Problem statement: Find every line of the records that has "computer" and return it.

----

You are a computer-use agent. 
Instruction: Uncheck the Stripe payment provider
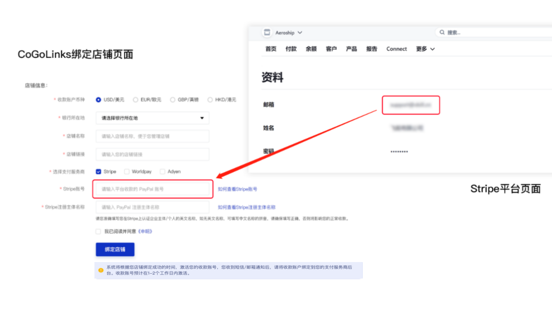(98, 171)
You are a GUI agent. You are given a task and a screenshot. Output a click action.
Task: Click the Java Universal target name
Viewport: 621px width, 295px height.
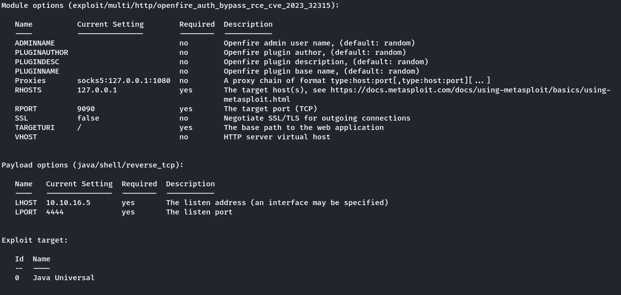pos(63,278)
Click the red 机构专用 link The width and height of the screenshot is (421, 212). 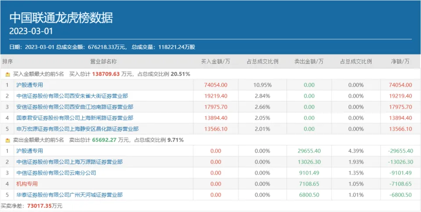pyautogui.click(x=27, y=184)
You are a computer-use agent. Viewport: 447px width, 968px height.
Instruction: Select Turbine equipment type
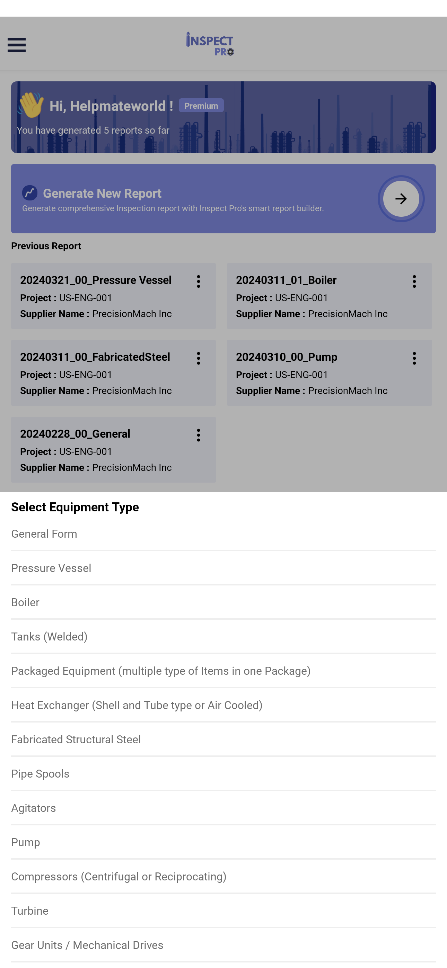point(224,911)
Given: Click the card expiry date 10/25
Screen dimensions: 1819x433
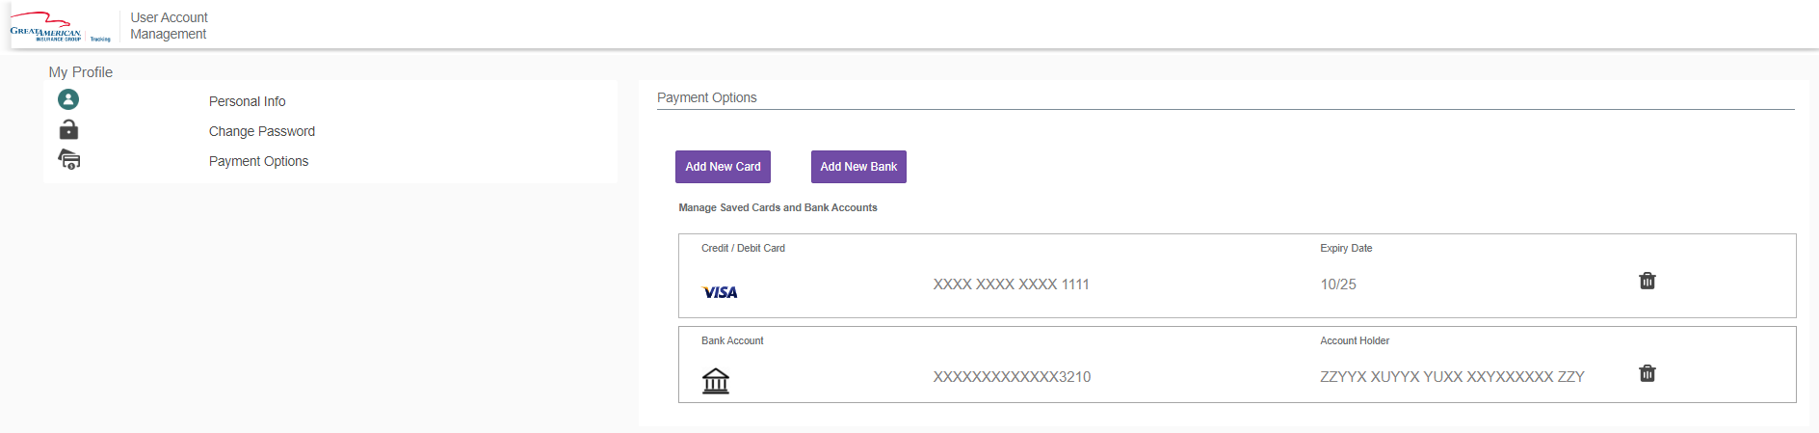Looking at the screenshot, I should pos(1337,284).
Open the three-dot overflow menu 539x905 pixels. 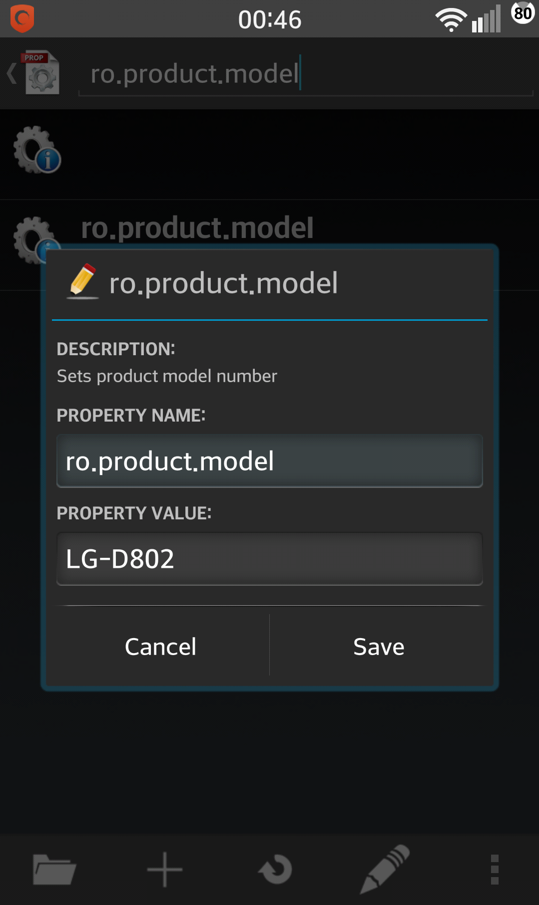(495, 870)
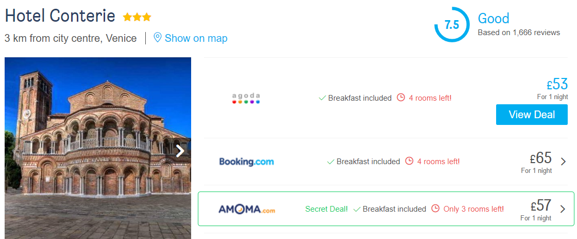Click the three-star hotel rating
Viewport: 577px width, 239px height.
tap(137, 17)
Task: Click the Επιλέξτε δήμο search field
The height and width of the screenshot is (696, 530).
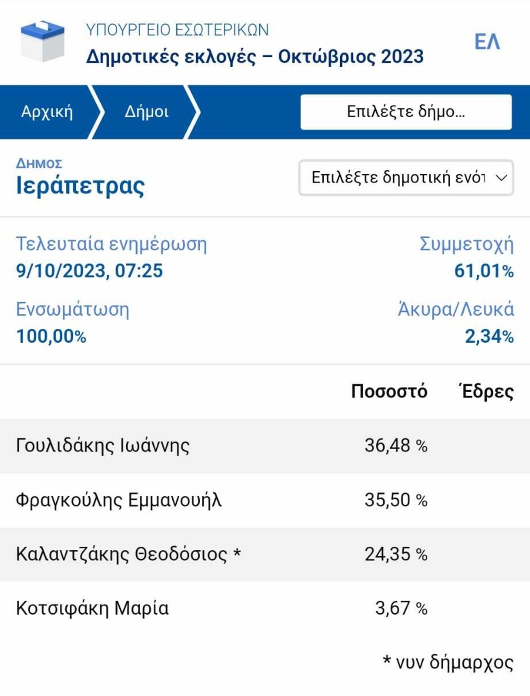Action: pyautogui.click(x=406, y=112)
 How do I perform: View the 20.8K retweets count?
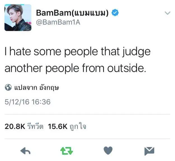tap(15, 126)
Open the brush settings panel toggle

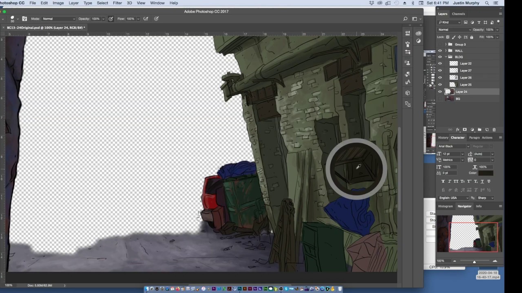click(x=24, y=19)
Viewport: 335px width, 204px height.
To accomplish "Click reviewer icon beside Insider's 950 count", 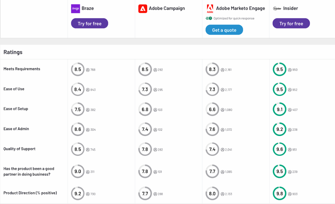I will point(289,70).
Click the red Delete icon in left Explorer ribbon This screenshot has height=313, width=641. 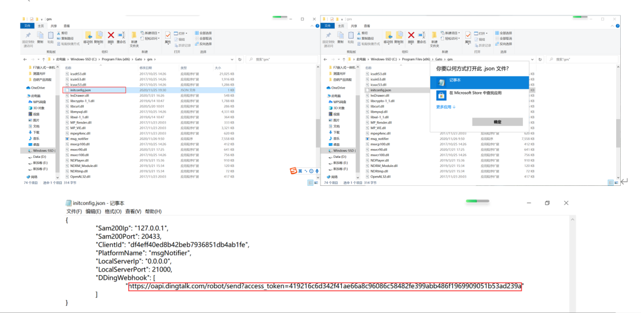(x=112, y=36)
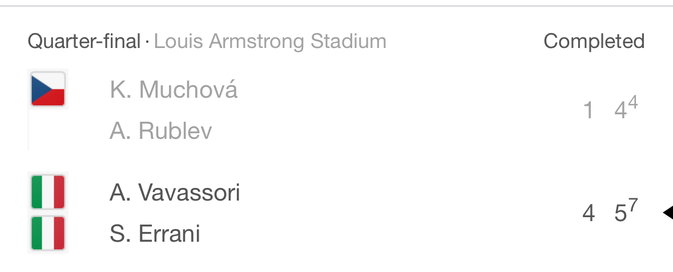Click the Quarter-final round label

pos(84,41)
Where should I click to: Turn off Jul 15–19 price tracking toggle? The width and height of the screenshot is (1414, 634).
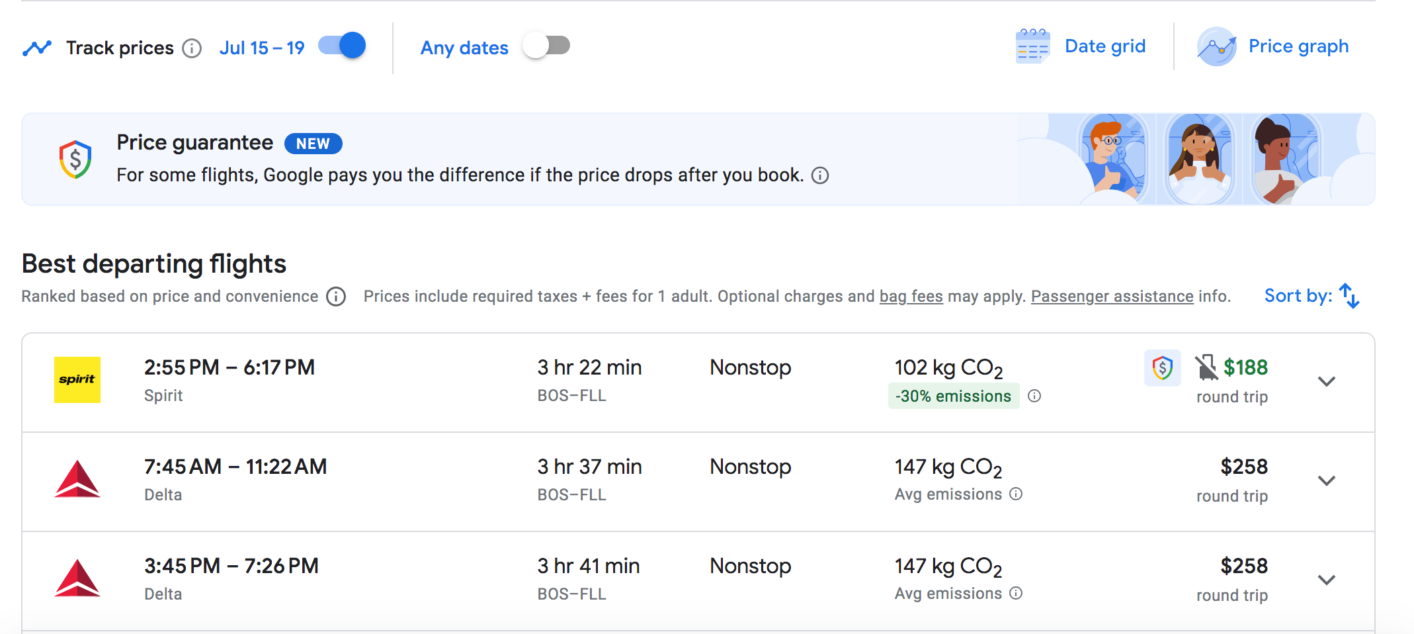[343, 46]
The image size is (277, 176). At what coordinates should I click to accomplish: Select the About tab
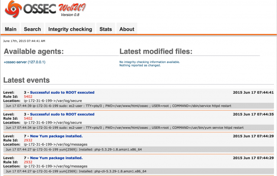[127, 29]
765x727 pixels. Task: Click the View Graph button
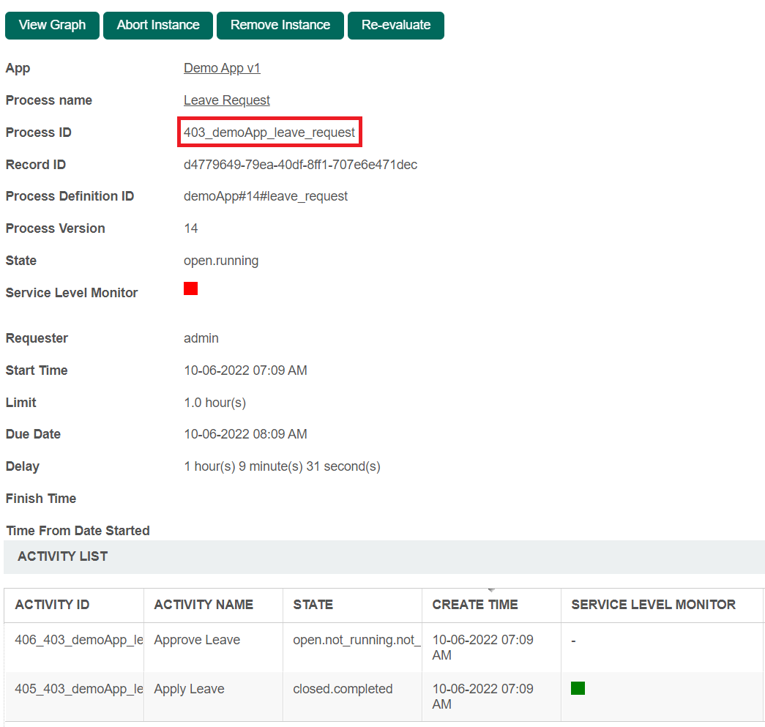pyautogui.click(x=52, y=25)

----

Your response:
You are a computer-use agent. 
You are a computer-use agent. Viewport: 447px width, 968px height.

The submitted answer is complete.